B0557
Title: HODOR: Hold-Out Design for Online A/B testing with lurking variables
Authors: Nicholas Larsen - North Carolina State University (United States)
Jonathan Stallrich - North Carolina State University (United States)
Srijan Sengupta - North Carolina State University (United States)
Srijan Sengupta - North Carolina State University (United States) [presenting]
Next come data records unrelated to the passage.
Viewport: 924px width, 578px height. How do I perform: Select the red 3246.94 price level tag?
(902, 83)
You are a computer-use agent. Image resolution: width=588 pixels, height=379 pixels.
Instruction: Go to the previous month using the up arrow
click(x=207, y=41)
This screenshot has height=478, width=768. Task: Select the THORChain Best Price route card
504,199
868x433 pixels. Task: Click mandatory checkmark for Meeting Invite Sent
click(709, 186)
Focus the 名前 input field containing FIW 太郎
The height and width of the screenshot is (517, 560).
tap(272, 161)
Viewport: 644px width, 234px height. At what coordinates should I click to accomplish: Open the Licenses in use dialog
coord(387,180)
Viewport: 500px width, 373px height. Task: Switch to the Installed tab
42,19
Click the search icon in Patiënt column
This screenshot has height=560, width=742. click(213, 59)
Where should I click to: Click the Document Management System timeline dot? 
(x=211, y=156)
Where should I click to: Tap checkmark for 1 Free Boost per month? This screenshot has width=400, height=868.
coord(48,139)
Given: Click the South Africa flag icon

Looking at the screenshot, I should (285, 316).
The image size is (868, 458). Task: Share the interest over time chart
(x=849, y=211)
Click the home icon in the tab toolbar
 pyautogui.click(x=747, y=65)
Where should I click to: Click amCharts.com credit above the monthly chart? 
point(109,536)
Abstract: A/B tests are common tools for estimating the average treatment effect in online controlled experiments (OCEs). Classical OCE theory is based on the Stable Unit Treatment Value Assumption, which holds that individual user responses are determined solely by the assigned treatment and not by the treatments of others. This assumption is violated when users are subjected to network interference, which is a common occurrence on social media platforms and other online testing platforms. Standard methods for estimating the average treatment effect typically fail to account for network effects, resulting in highly biased results. Furthermore, unobserved user covariates that influence user response and network structure, such as offline information or variables hidden due to privacy restrictions, can bias current estimators of the average treatment effect. The aim is to show how network-influential lurking variables can heavily bias popular network clustering-based methods, rendering them unreliable. To address this issue, we propose HODOR (Hold-Out Design for Online Randomized experiments), a two-stage design and estimation technique. We demonstrate that HODOR is unbiased for the average treatment effect and has low variance. Remarkably, HODOR provides reliable estimation even when the underlying network is partially unknown or uncertain.